• What you are asked to do
Rewrite the records below as a numbered list, leaving out any blank lines.

• Rows

= = = = =

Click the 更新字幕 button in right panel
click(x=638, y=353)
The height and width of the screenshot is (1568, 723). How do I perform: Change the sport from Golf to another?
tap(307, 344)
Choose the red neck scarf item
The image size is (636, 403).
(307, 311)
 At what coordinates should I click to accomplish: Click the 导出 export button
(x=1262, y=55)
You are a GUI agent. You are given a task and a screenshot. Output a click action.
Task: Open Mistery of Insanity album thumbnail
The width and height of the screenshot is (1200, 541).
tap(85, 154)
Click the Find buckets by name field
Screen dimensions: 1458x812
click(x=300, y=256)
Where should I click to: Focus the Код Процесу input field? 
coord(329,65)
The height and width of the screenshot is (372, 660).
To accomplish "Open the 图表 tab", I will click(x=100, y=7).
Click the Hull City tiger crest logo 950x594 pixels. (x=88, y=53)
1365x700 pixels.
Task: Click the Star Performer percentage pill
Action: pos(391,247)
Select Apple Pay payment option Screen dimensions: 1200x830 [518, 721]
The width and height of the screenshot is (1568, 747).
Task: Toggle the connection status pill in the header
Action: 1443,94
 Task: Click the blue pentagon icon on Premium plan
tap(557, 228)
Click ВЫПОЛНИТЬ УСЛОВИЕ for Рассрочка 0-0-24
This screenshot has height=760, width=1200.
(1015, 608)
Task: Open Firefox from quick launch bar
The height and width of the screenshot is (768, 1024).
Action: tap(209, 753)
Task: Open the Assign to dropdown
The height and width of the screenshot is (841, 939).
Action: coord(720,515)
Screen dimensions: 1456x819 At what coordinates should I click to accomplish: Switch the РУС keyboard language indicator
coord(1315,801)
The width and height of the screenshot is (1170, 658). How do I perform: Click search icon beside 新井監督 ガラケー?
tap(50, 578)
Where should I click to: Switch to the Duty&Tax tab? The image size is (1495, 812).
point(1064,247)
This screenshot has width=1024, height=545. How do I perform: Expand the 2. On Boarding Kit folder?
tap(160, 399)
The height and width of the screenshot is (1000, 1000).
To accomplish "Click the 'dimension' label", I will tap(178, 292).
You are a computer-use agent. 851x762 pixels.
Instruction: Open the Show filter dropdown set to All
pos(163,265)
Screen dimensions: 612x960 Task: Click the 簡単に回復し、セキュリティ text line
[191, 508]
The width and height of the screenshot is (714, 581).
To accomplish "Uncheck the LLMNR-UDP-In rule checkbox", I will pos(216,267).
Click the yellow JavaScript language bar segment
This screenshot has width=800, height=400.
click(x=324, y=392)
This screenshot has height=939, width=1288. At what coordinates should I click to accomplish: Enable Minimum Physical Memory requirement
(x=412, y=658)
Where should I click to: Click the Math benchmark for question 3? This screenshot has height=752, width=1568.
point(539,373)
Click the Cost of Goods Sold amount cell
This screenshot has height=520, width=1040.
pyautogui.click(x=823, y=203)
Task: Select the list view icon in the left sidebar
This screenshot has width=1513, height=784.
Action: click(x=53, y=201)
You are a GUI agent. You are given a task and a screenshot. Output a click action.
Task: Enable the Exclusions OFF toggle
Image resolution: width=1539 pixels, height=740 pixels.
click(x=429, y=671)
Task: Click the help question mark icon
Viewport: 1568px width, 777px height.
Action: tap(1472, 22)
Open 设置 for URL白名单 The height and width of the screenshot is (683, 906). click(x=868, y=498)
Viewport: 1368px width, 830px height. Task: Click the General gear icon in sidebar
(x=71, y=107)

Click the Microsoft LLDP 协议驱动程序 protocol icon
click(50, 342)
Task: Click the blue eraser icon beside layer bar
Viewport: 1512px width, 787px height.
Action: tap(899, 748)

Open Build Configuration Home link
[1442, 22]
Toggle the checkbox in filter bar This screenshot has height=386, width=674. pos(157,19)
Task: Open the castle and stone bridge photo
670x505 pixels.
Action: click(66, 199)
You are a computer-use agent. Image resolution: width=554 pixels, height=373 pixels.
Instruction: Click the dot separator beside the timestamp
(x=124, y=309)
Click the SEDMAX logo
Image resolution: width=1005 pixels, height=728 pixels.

= = = = =

• Task solution
1. Click the 更新字幕 button in right panel
2. click(x=638, y=353)
3. The height and width of the screenshot is (1568, 723). How do I perform: Change the sport from Golf to another?
4. tap(307, 344)
5. Choose the red neck scarf item
6. The image size is (636, 403).
7. (307, 311)
8.  At what coordinates should I click to accomplish: Click the 导出 export button
9. (x=1262, y=55)
10. You are a GUI agent. You are given a task and a screenshot. Output a click action.
11. Task: Open Mistery of Insanity album thumbnail
12. The width and height of the screenshot is (1200, 541).
13. tap(85, 154)
14. Click the Find buckets by name field
15. Screen dimensions: 1458x812
16. click(x=300, y=256)
17. Where should I click to: Focus the Код Процесу input field? 
18. coord(329,65)
19. The height and width of the screenshot is (372, 660).
20. To accomplish "Open the 图表 tab", I will click(x=100, y=7).
21. Click the Hull City tiger crest logo 950x594 pixels. (x=88, y=53)
22. 1365x700 pixels.
23. Task: Click the Star Performer percentage pill
24. Action: pos(391,247)
25. Select Apple Pay payment option Screen dimensions: 1200x830 [518, 721]
26. The width and height of the screenshot is (1568, 747).
27. Task: Toggle the connection status pill in the header
28. Action: 1443,94
29.  Task: Click the blue pentagon icon on Premium plan
30. tap(557, 228)
31. Click ВЫПОЛНИТЬ УСЛОВИЕ for Рассрочка 0-0-24
32. This screenshot has height=760, width=1200.
33. (1015, 608)
34. Task: Open Firefox from quick launch bar
35. The height and width of the screenshot is (768, 1024).
36. Action: tap(209, 753)
37. Task: Open the Assign to dropdown
38. The height and width of the screenshot is (841, 939).
39. Action: coord(720,515)
40. Screen dimensions: 1456x819 At what coordinates should I click to accomplish: Switch the РУС keyboard language indicator
41. coord(1315,801)
42. The width and height of the screenshot is (1170, 658). How do I perform: Click search icon beside 新井監督 ガラケー?
43. tap(50, 578)
44. Where should I click to: Switch to the Duty&Tax tab? The image size is (1495, 812).
45. point(1064,247)
46. This screenshot has width=1024, height=545. How do I perform: Expand the 2. On Boarding Kit folder?
47. tap(160, 399)
48. The height and width of the screenshot is (1000, 1000).
49. To accomplish "Click the 'dimension' label", I will tap(178, 292).
50. You are a computer-use agent. 851x762 pixels.
51. Instruction: Open the Show filter dropdown set to All
52. pos(163,265)
53. Screen dimensions: 612x960 Task: Click the 簡単に回復し、セキュリティ text line
54. [191, 508]
55. The width and height of the screenshot is (714, 581).
56. To accomplish "Uncheck the LLMNR-UDP-In rule checkbox", I will pos(216,267).
57. Click the yellow JavaScript language bar segment
58. This screenshot has width=800, height=400.
59. click(x=324, y=392)
60. This screenshot has height=939, width=1288. At what coordinates should I click to accomplish: Enable Minimum Physical Memory requirement
61. (x=412, y=658)
62. Where should I click to: Click the Math benchmark for question 3? This screenshot has height=752, width=1568.
63. point(539,373)
64. Click the Cost of Goods Sold amount cell
65. This screenshot has height=520, width=1040.
66. pyautogui.click(x=823, y=203)
67. Task: Select the list view icon in the left sidebar
68. This screenshot has width=1513, height=784.
69. Action: click(x=53, y=201)
70. You are a GUI agent. You are given a task and a screenshot. Output a click action.
71. Task: Enable the Exclusions OFF toggle
72. Image resolution: width=1539 pixels, height=740 pixels.
73. click(x=429, y=671)
74. Task: Click the help question mark icon
75. Viewport: 1568px width, 777px height.
76. Action: tap(1472, 22)
77. Open 设置 for URL白名单 The height and width of the screenshot is (683, 906). click(x=868, y=498)
78. Viewport: 1368px width, 830px height. Task: Click the General gear icon in sidebar
79. (x=71, y=107)
80. Click the Microsoft LLDP 协议驱动程序 protocol icon
81. click(50, 342)
82. Task: Click the blue eraser icon beside layer bar
83. Viewport: 1512px width, 787px height.
84. Action: tap(899, 748)
85. Open Build Configuration Home link
86. [1442, 22]
87. Toggle the checkbox in filter bar This screenshot has height=386, width=674. pos(157,19)
88. Task: Open the castle and stone bridge photo
89. 670x505 pixels.
90. Action: click(66, 199)
91. You are a computer-use agent. Image resolution: width=554 pixels, height=373 pixels.
92. Instruction: Click the dot separator beside the timestamp
93. (x=124, y=309)
94. Click the SEDMAX logo
95. Image resolution: width=1005 pixels, height=728 pixels.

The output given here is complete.